Что касается до меня и моего семейства, то не могу
отказаться от засвидетельствования истины, что власть, приобретенная мною над
собственным моим темпераментом, и счастие семейное,
которое от порыва страстей подвергалось конечному сокрушению, есть плод
знакомства и связи моей с г-жой Татариновой, укреплявшей меня силою
пророческого слова и с материнской нежностью носившей мои немощи.
Из
всего здесь изложенного явствует, что связь, соединившая малое число особ, в
знакомстве с г-жой Татариновой находившихся, если и имела вид таинственности,
чужда была, однако ж, тех признаков, по коим бы можно было принять ее за секту,
а именно: 1. она не связывала никого каким-либо обетом, или присягою; 2. не искала распространять какого нового учения и умножить число
свое прозелитами; 3. не только не охлаждала обязанностей, наружною Церковью
налагаемых, но даже усиливала их, возвышая религиозное чувство живыми
ощущениями духовных его действий; с русскою же Церковью сближала более, нежели
с каким другим из христианских вероисповеданий, соединяя с ней простого мужика
с человеком самым образованным и просвещенным светскою наукою; 4. к
властям правительственным, особливо к лицу Государеву, вселяла уважение и покорность
не пустым многоглаголением и фразами, а чувством
истинного смирения, при виде немощей человеческой природы, с которыми бороться
призывает нас Закон Христов.
В
заключение остается мне сказать, что я не только не имею причины молчать о
связи моей с г-жой Татариновой, с лишком 13 лет продолжавшейся, — ее можно
называть чем угодно, — но должен по совести свидетельствовать, что г-жа
Татаринова была для меня, как я повторял неоднократно, благодетельнейшим
орудием Божеского промысла. Убеждение мое в этом отношении таково, что я
остался бы непоколебимым даже тогда, когда бы сама она отреклась от всего и
стала бы утверждать, что держала меня в заблуждении.

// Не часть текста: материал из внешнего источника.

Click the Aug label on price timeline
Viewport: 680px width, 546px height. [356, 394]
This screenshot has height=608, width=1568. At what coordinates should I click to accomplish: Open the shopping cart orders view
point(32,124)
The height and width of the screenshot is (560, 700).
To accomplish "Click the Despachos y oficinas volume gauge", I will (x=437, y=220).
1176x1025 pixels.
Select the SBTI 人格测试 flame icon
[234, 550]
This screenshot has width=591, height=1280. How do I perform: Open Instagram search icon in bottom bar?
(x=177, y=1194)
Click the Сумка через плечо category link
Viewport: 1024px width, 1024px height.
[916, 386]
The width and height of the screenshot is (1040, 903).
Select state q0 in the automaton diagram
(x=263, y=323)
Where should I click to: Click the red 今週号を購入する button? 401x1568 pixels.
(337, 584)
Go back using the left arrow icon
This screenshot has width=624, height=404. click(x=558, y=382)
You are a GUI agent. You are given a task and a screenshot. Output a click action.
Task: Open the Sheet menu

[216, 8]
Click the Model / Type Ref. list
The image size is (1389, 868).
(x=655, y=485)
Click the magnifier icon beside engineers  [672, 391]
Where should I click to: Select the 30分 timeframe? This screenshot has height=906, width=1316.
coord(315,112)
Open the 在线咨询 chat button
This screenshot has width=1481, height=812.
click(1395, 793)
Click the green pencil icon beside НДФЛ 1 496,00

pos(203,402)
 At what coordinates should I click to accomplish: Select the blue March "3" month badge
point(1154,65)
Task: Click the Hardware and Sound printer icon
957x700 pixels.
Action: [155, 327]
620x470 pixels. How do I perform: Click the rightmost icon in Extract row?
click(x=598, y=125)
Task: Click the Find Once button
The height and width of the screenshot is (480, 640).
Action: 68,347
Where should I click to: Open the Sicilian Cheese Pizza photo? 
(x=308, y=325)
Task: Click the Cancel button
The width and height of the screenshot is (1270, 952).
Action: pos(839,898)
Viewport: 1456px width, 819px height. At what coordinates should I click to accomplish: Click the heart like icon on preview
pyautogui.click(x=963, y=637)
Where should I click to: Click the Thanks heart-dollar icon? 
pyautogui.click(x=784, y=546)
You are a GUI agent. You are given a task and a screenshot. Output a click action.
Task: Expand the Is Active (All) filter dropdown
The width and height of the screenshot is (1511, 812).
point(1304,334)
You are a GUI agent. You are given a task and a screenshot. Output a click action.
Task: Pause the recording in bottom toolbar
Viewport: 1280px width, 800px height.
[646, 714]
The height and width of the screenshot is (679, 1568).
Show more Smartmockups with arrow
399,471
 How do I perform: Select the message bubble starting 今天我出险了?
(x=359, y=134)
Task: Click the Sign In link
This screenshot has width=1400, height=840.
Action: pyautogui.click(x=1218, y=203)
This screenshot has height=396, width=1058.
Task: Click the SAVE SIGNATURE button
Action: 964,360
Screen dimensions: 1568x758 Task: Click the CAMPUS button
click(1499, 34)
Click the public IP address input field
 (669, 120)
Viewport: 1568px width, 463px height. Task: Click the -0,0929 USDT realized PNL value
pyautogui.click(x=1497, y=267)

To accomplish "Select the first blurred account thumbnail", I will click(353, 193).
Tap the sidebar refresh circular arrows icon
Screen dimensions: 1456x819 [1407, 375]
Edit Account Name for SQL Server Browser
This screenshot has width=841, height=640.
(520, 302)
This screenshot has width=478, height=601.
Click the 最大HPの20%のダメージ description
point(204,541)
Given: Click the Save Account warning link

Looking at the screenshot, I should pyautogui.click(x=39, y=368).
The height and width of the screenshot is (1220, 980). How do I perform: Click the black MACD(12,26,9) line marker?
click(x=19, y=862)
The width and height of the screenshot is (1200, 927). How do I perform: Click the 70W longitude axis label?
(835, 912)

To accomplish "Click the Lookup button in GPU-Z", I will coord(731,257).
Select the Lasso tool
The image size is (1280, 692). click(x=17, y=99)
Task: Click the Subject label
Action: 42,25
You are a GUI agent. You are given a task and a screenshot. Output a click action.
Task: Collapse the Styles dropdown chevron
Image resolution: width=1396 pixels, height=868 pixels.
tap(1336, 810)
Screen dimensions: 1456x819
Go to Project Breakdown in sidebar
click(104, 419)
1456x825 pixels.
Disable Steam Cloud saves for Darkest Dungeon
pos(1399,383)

Я и тогда <не> перестал бы верить, что она получила на мою долю
вдохновение Божественной благодати от Того, Кто
сказал: «Излию Духа моего на всяку
плоть и прорекут дщери ваши» и пр. Если, с одной стороны,
знакомство мое с г-жой Татариновой было для меня не без скорби — тем, что
заставляло жертвовать многими выгодами мирского моего быту, держало меня в разлуке
с моим семейством, паче же всего тем, что налагало на меня печать какого-то сектаторства и тем самым не могло не навлекать неблагорасположения Государя, — с другой стороны,
<оно> наделяло меня силою нравственной, укрепив на борьбу с
чудовищем собственного самолюбия, приучило не дорожить выше меры благами
преходящими и с покойной совестью проходить мирское мое поприще. Жена моя и
дети также ничего от связи этой не потеряли, и воспитание последних,
смею надеяться, не подлежит упрекам ни в каком отношении, если не считать разве
большим недостатком того, что дочь моя до 15-летнего возраста не училась
танцевать.
Что
касается до настоящего положения вещей, то я покоряюсь ему безропотно,
признавая власть высшую также за орудие Божеского промысла и со
всею искренностью прерываю сношение мое с особами, подпавшими тем мерам, кои
правительством признаны за необходимые. Сердца Царей в руке Божией;
и если это дело от Бога, то оно не разорится.
Наконец,
в образе жизни моей, последуя правилам, может быть,
несколько различествующим от общепринятых обычаев, я не считаю себя лучше
других, зная из опыта, как тяжко бороться с природными немощами нашими, и не
мешаюсь в чужие дела, более того, сколько этого требуют мои обязанности,
предоставляя каждому видеть и действовать по-своему.
Этим
заключаю искреннее изложение на бумаге всех сокровеннейших
отношений моих к известной особе и представляя его
Вашей Светлости, думаю исполнить тем долг признательности за Ваше
благодетельное в судьбе моей участие. То, что требовать будет пространнейшего пояснения, я готов дополнить словесно.